Electronic effects of fluorine substitution were probed by synchrotron X‑ray photoelectron spectroscopy (XPS). The Bi 4f core‑level spectrum of the doped crystal displays an additional component at lower binding energy, attributed to Bi–F bonding, and the main Bi 4f peaks shift by ~0.3 eV toward lower binding energy relative to the undoped sample. This shift is a hallmark of electron donation to the Bi 6s/6p states. The O 1s spectrum shows a reduced intensity of the lattice‑oxygen component (528.9 eV) and a relative increase of the higher‑binding‑energy component (≈531 eV), consistent with partial O→F substitution. Valence‑band spectra reveal that the valence‑band maximum (VBM) moves closer to the Fermi level by ~0.2 eV in the doped crystal, further confirming an upward shift of the Fermi level due to electron doping.

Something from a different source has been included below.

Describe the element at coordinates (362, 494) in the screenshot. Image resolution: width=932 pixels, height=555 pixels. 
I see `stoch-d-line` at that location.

Collectively, these observations demonstrate that fluorine substitution successfully introduces electrons into the BaBiO₃ lattice while preserving the host crystal structure up to ~10 % nominal fluorine content. The achieved electron concentration is sufficient to move the Fermi level substantially, bringing the system closer to the regime where the predicted topological surface states would intersect the Fermi energy. However, attempts to increase the fluorine concentration beyond this solubility limit lead to phase separation (BaF₂ formation), which would likely disrupt any topological surface conduction.

The study thus provides the first bulk single‑crystal realization of electron‑doped BaBiO₃ via a straightforward solid‑state route, establishes the practical fluorine solubility limit, and supplies spectroscopic evidence of electron doping. These results lay the experimental groundwork for future investigations—such as angle‑resolved photoemission spectroscopy (ARPES), low‑temperature transport, and scanning tunneling microscopy—to directly detect the topological surface states and to assess whether BaBiO₃ can indeed serve as a large‑gap oxide topological insulator. Further work may explore alternative electron donors, high‑pressure synthesis, or epitaxial strain to surpass the 10 % fluorine limit while maintaining phase purity.